The school board, appointed in 1997, tackled reform of elementary schools last year. Now, the board will turn its attention to fixing the high schools. The reform proposals are expected to be formally presented to the city school board next month, after Chief Executive Officer Robert Booker has reviewed and approved them.
If the school board accepts the most recent proposals, the reforms will be spread over several years, beginning with two major efforts next fall, said Sandra Wighton, director of secondary education and head of the school system's high school task force.
Two fall efforts
The first effort would be to focus on improving instruction and the curriculum for students entering ninth grade. As many as half of those students drop out by 10th grade or repeat ninth grade. Ninth-graders at some schools would be separated in one area of the building and divided into groups of about 300 students. After ninth grade, students would choose a curriculum for their careers for the remainder of high school.
Task force members believe students are so far behind their peers statewide in reading and math that ninth-graders need intensive basic reading and math courses to prepare them for high school-level algebra and English.
The second effort would be to give high school teachers support and training to improve instruction.

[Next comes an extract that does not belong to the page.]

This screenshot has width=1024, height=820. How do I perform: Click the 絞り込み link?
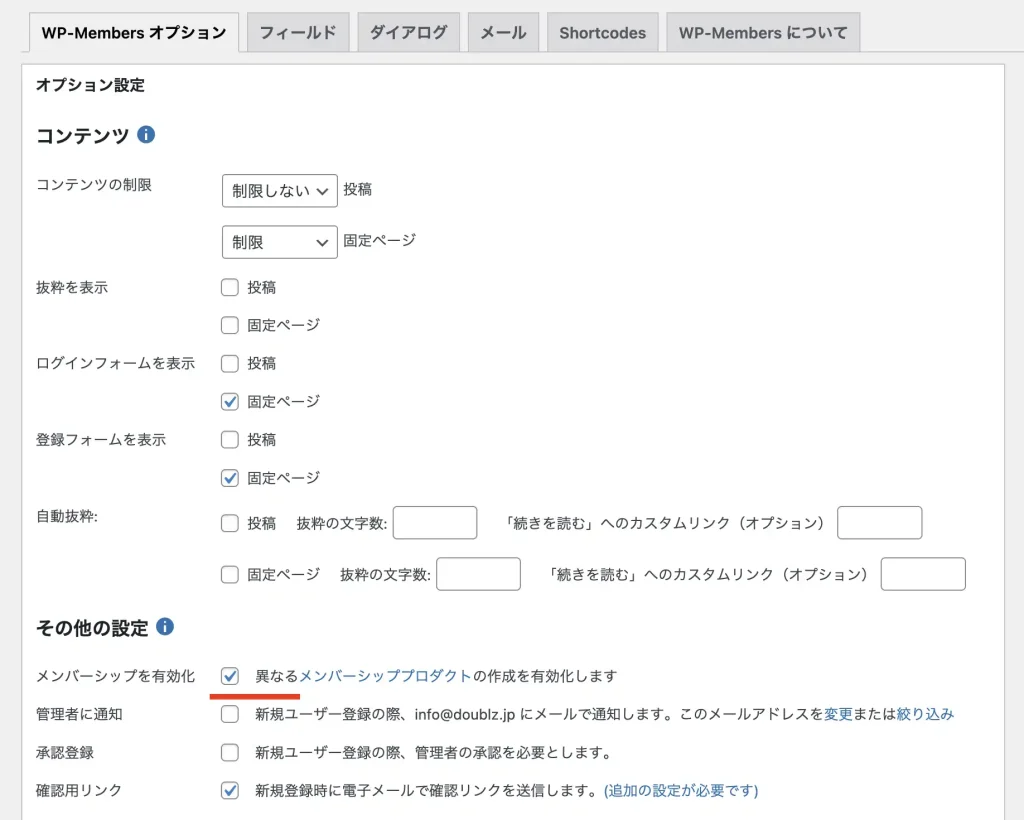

Instead of training teachers in daylong workshops or a week in the summer, the task force might recommend that "master" teachers or coaches be hired to work in the schools and advise classroom teachers. Teachers also would be given more time to plan for discussions about the progress of students and course work.
"High school reform is not going to happen until we change high school instruction," Wighton said.
State tests possible
In the next two years, the stakes for creating successful high schools might be raised. Students entering ninth grade in 2001 might be required to pass a series of tests to get their high school diplomas. The tests would be more difficult than tests now required.
Determining the best reform approach is considered the first step to improving the schools.
Not every high school needs help. Nine of the city's 18 high schools are magnet schools where students apply and must be selected to attend. Some of those magnets, such as City College, educate the city's brightest, and other schools attract students committed to a strong vocational program, such as Carver Vocational Technical or Paul Laurence Dunbar.
`Processed like a number'
The remainder of the high schools are the neighborhood schools that draw students based on geographic divisions of the city. Those sprawling complexes with up to 2,400 students, such as Northern, Southern, Northwestern and Lake Clifton/Eastern, are the ones with the most problems.
"The kids feel they are being processed like a number rather than educated like a young human being," McPartland said.
The majority of the students at those schools don't make it to their senior year, and those that do sometimes don't get diplomas because they can't pass the state's functional tests, the same tests the average suburban child passes in middle school.
Nationwide, said Wighton, no one has found the answer to improving high schools. If it were simple, everyone would have adopted a model, she and others argue.